Don’t Agree to the Opening Figure
You might not feel comfortable with “haggling,” but if you’re thinking about leasing a car, it’s time to get comfortable. While your salesperson might have a slick line about long-term savings, it’s up to you know the actual value of a car and get the best deal possible from your lease agreement. Anyone can find out the true value of a vehicle by going on consumer reports. If you’re armed with this figure, you’ll be able to talk down the initial offer easily. You should also be wary of salespeople trying to sell you a lease that’s longer than four years or something that includes a lot of unnecessary fees.

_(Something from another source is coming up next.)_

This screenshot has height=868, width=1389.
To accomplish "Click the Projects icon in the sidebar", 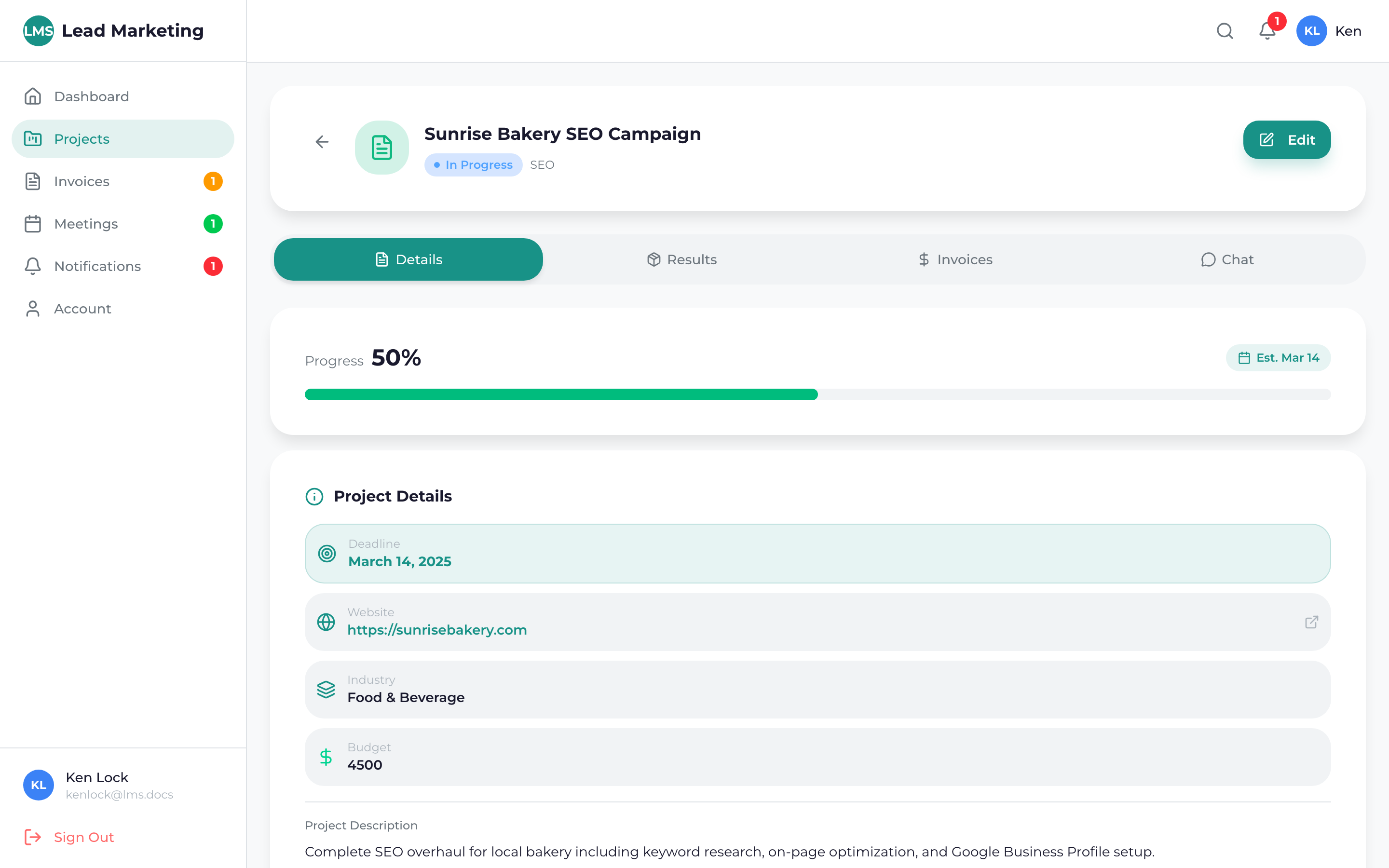I will [33, 138].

Keep Your Down Payment Low
Though you might feel tempted to put down a lot of money for your lease in the interest of keeping monthly payments low, it’s not always the right move. While it will decrease the amount you pay each month, it can also land you in trouble. Should anything happen to your car that isn’t covered by gap insurance or that simply exceeds the amount of coverage, you won’t ever see that money again. Remember that leasing a car isn’t like buying. You’re not putting money down as an investment, it’s more like a safety guard.
Ask About Mileage
Some lease agreements have a strict limit when it comes to mileage. That means that once you exceed the allotted mileage for your contract, you’re stuck paying a la carte for each mile. This can add up to a lot of money if you’re not prepared. To find out if leasing is really right for you, you have to calculate the mileage first before doing anything else. Otherwise, you could end up paying way more than you bargained for.
Don’t Pay For What You Don’t Need
Just like at any dealership, your salesperson is going to try to oversell. That’s just how it works. It’s up to you to know exactly what you’re paying for and to not agree to pay for something you don’t need. In terms of your lease, anything extra you pay for should go toward your protection. You should definitely pay for gap insurance so that you’ll be protected no matter what, but since the dealership still technically owns the car, you probably don’t need a warranty. It’s always important to read the fine print and do your research before committing to a deal, otherwise, you run the risk of overpaying.